Quase todo mundo já ouviu falar nos valores de uso e de troca que Marx atribuiu aos objetos feitos pelo homem. Quando uma coisa vira uma mercadoria levada ao mercado, ela tem um valor de troca. Mas antes disso, ela tem um valor de uso, à medida que se torna útil a alguém. Uma pedra, por exemplo, pode prender uma pilha de papéis, enfeitar uma mesa de centro, sacrificar um passarinho ou uma iraniana. Pode também, utilidade suprema, surgir de repente no meio do caminho do poeta.
Não sei por que uma pessoa não teria valor de uso. Podemos não ser mercadoria, mas somos sempre de alguma utilidade para alguém. Pode ter coisa melhor do que se deixar usar e abusar pela pessoa amada? E a mãe que entrega o peito ao uso do filho?
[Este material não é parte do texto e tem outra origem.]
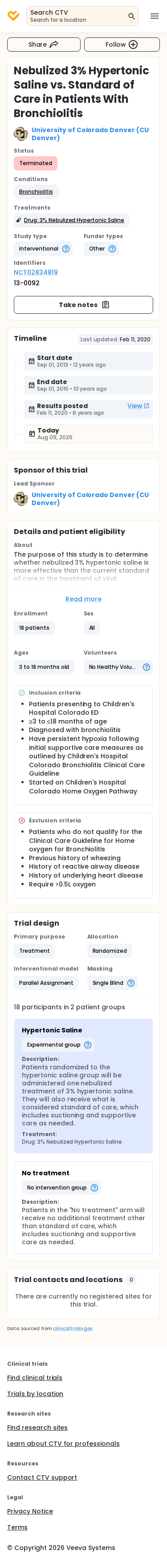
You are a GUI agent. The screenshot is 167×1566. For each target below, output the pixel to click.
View (138, 406)
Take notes (84, 304)
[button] (36, 192)
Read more (83, 599)
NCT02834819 (36, 272)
Por que temos medo de ser coisas? Em que somos melhores do que um pão ou um martelo?
Um psicanalista, por exemplo, dá-se ao uso pela transferência. Um pintor, um jornalista, valem pela utilidade do seu trabalho. Passam também a ter valor de troca, quando estipulam seu preço no mercado.
O estatuto de coisa, aliás, seria até honorífico para muita gente sem qualquer utilidade que anda por aí. Políticos, bandidos, simples parasitas que nunca bateram um prego numa barra de sabão.
A rigor, nossa entrada no mundo se dá “no meio das coisas” (in media res). É preciso ralar muito para adquirirmos um mínimo de consciência histórica que nos leve a descobrir um modo próprio de ser. No fim de tudo, voltamos a ser coisa, matéria orgânica de muita utilidade. E alguns de nós continuarão a ser coisas úteis na memória das gerações.